Exercise brief
Your task is to repeat exactly the lines from the one with "Click the € 50 axis label" through the end of the records, both included; please leave the pictures out.

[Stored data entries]
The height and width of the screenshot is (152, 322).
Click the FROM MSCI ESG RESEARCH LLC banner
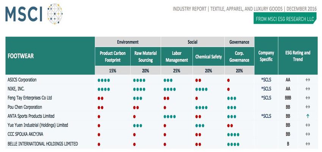coord(285,19)
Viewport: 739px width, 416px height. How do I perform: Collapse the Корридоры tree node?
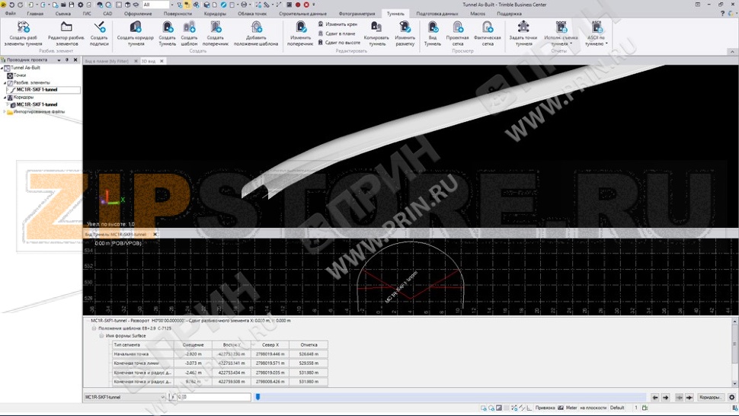click(x=3, y=98)
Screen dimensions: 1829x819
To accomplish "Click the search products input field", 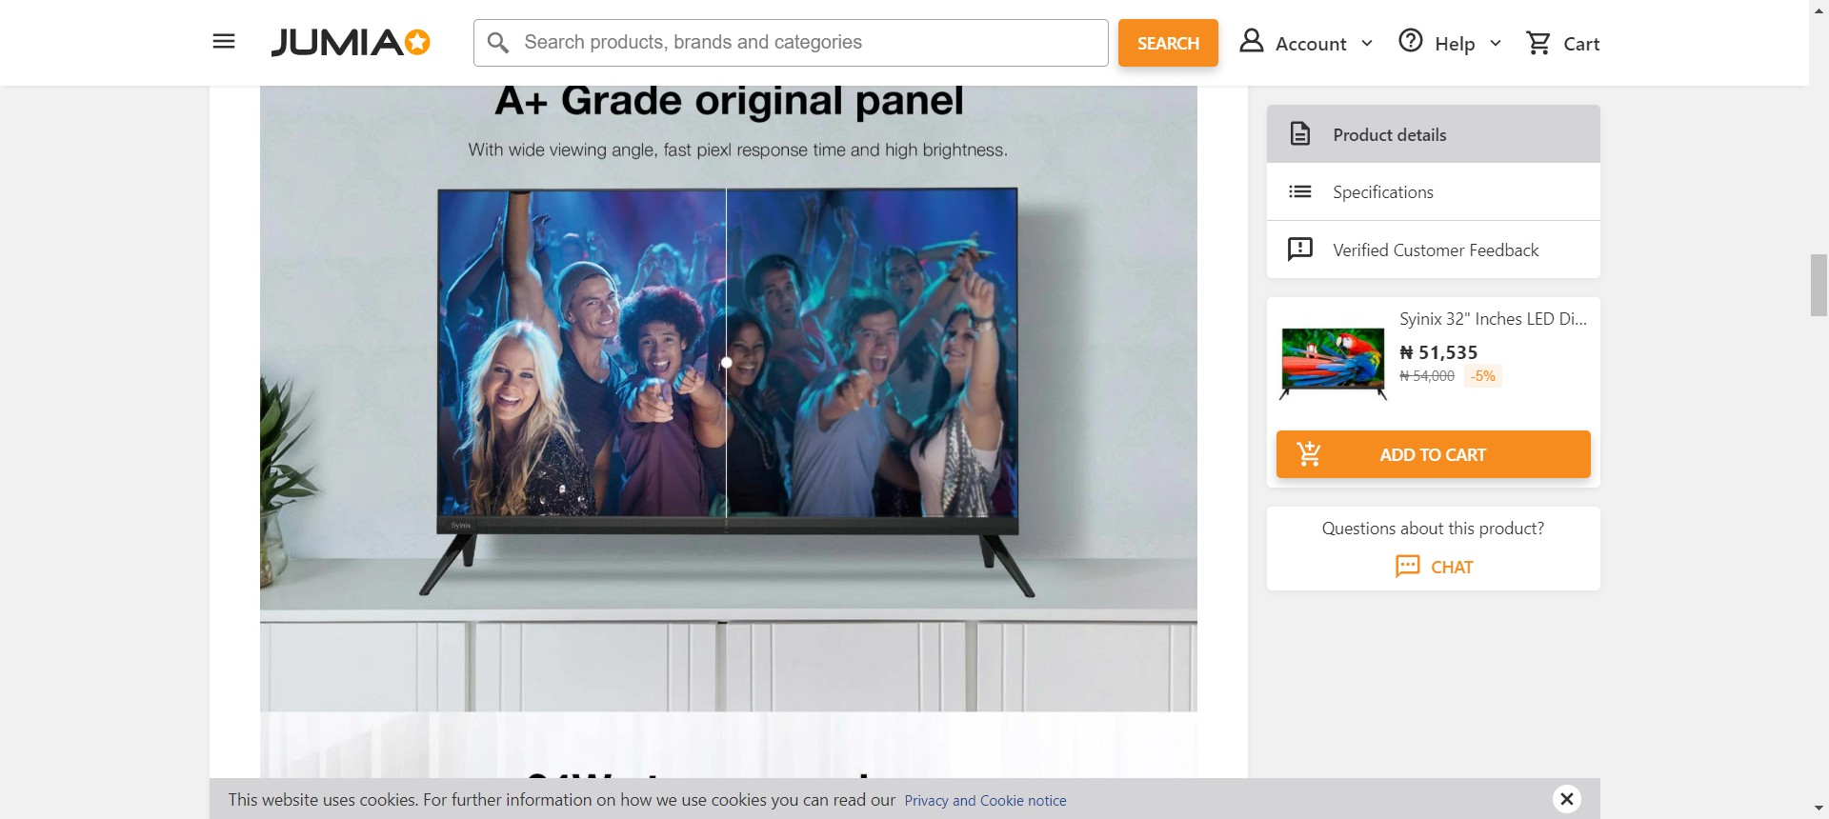I will point(810,43).
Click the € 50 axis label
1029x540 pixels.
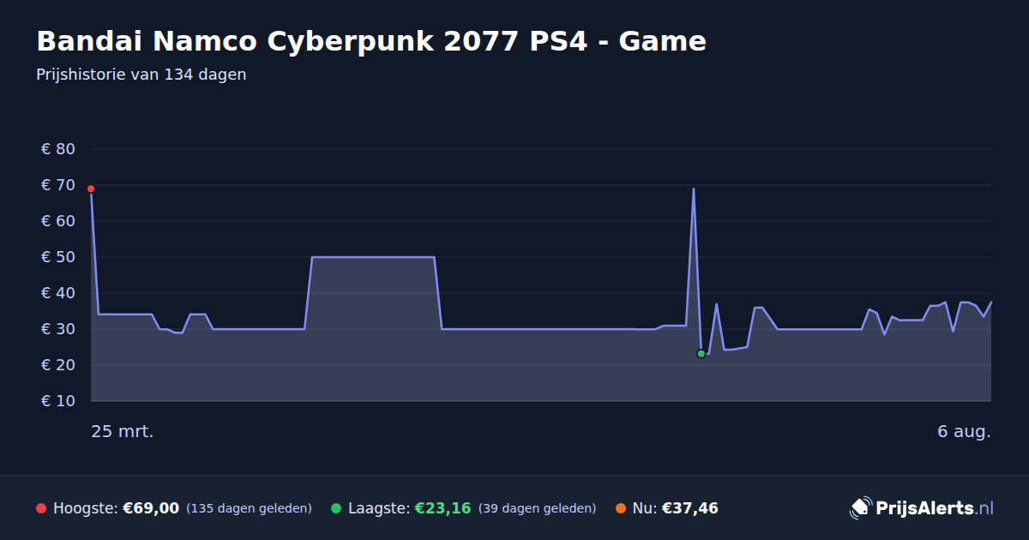pos(58,257)
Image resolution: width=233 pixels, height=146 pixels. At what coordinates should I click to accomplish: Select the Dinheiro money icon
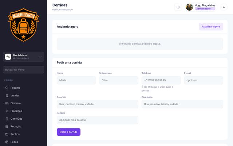pos(7,103)
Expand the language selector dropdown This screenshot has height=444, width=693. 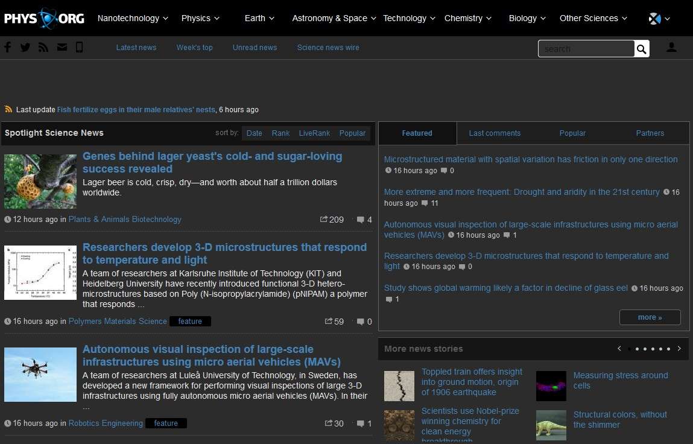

Result
Click the € 50 axis label
1029x540 pixels.
pos(58,257)
Image resolution: width=233 pixels, height=146 pixels. At what coordinates should I click to accomplish: Select the Dinheiro money icon
pos(7,103)
Expand the language selector dropdown This screenshot has height=444, width=693. 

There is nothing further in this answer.